ENTRIES SHOWN:
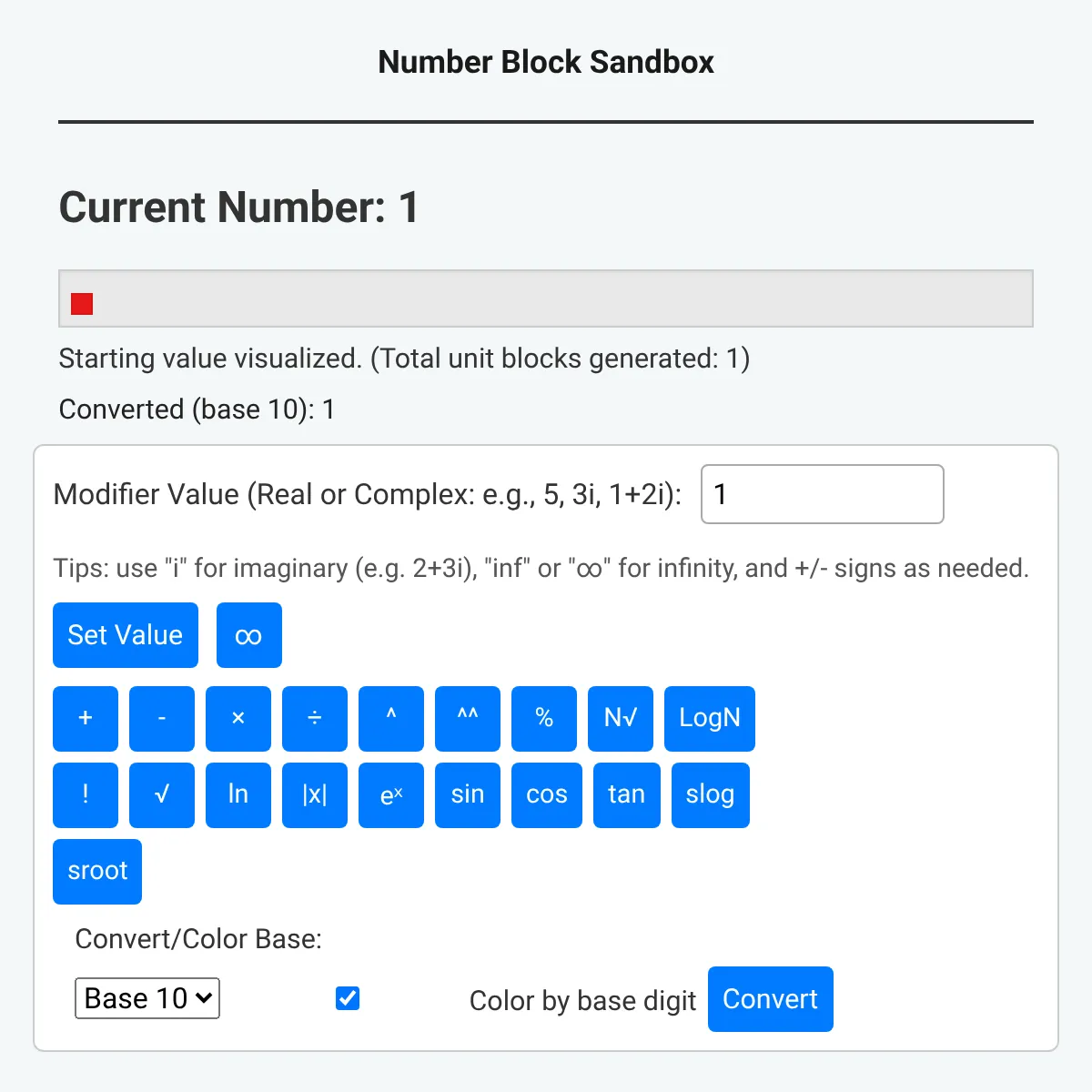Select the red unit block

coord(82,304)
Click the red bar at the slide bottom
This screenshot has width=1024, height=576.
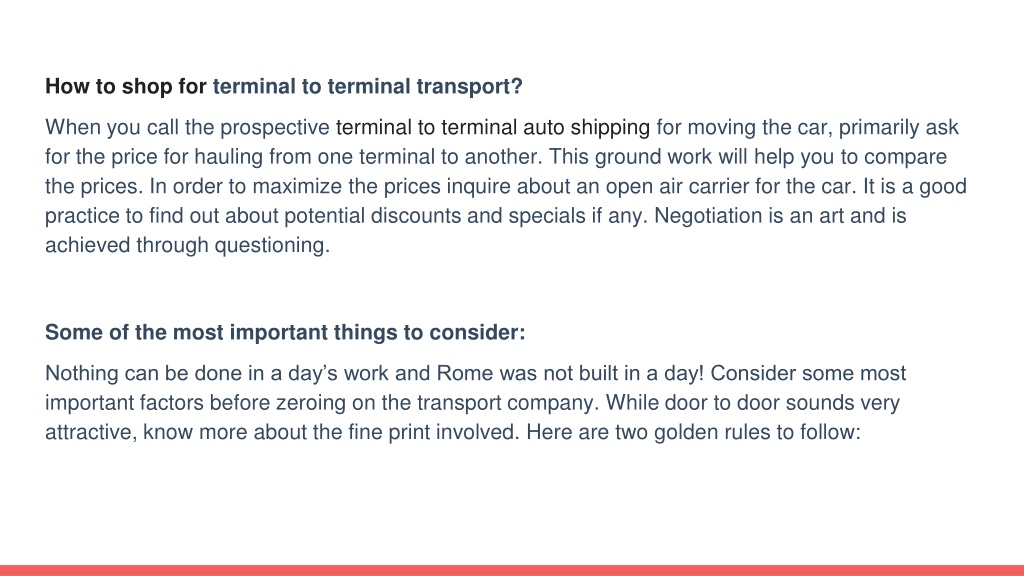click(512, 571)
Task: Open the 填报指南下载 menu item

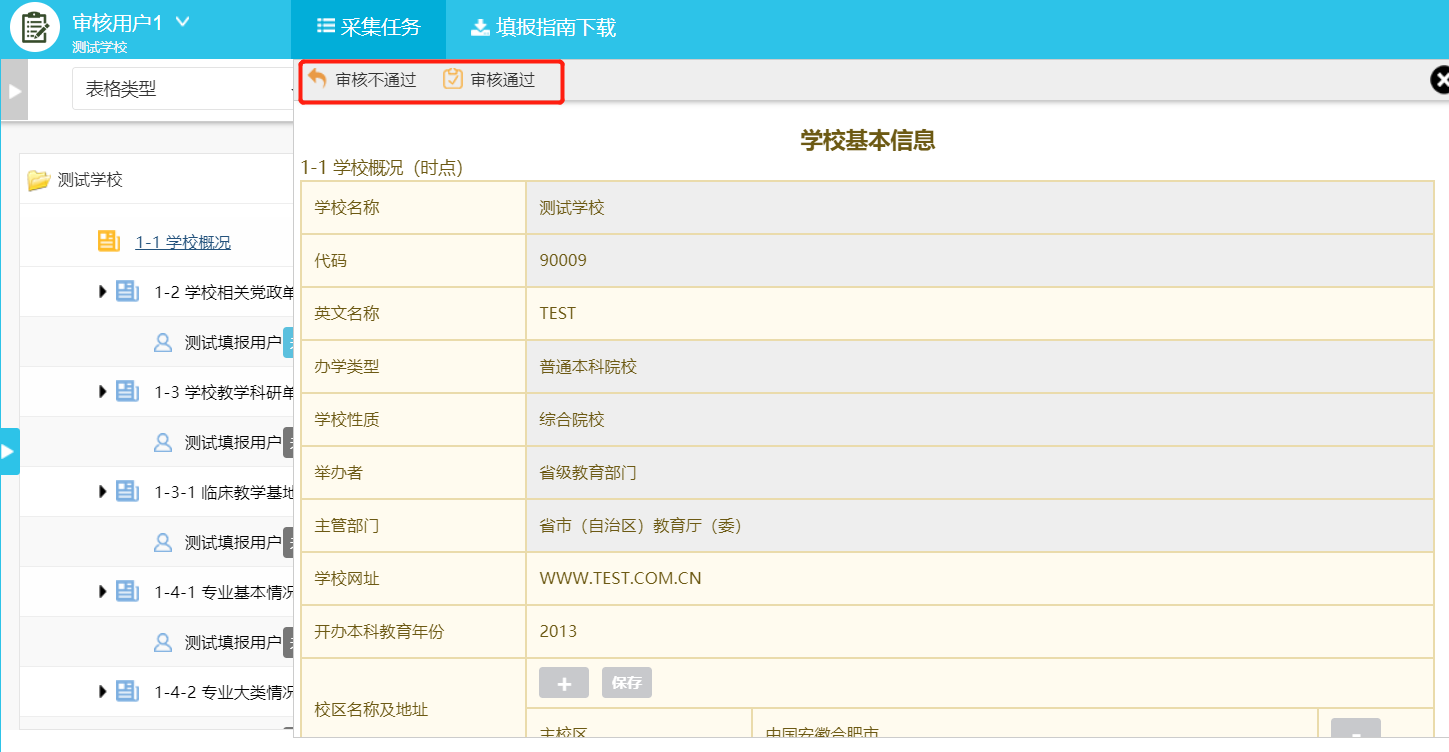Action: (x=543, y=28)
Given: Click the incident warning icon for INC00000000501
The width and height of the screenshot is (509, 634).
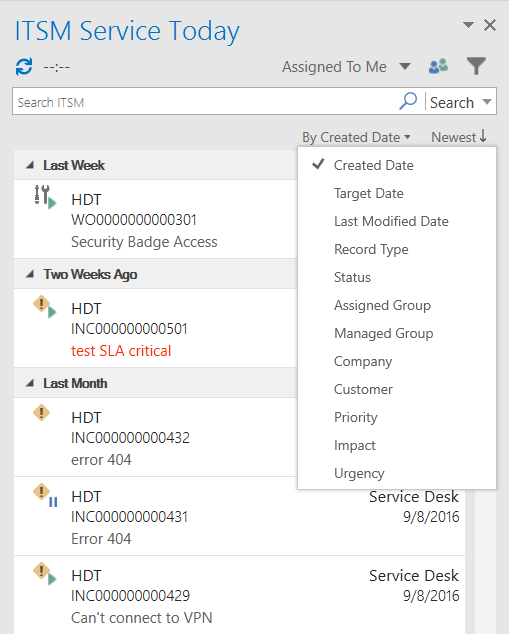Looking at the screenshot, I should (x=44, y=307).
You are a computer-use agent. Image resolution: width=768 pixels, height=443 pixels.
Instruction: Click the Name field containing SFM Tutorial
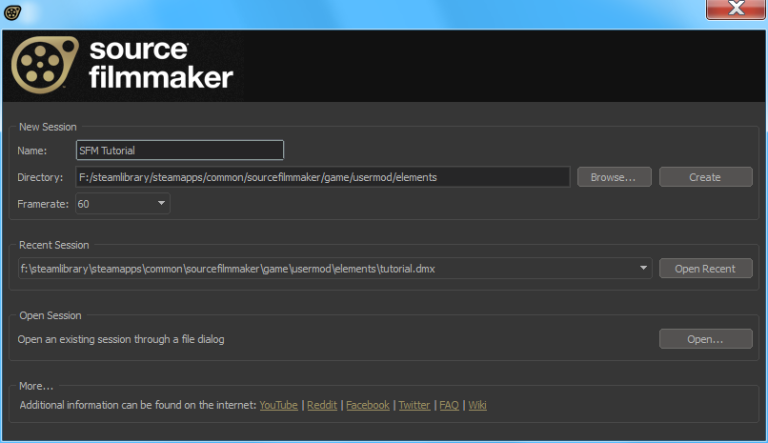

WHAT IS REQUIRED: After locating the line with "You are a computer-use" in the listing above, transcribe it and every line after it to the last, exactly, with no pictures.

WRITTEN RESPONSE:
You are a computer-use agent. Image resolution: width=768 pixels, height=443 pixels.
Instruction: Click the Name field containing SFM Tutorial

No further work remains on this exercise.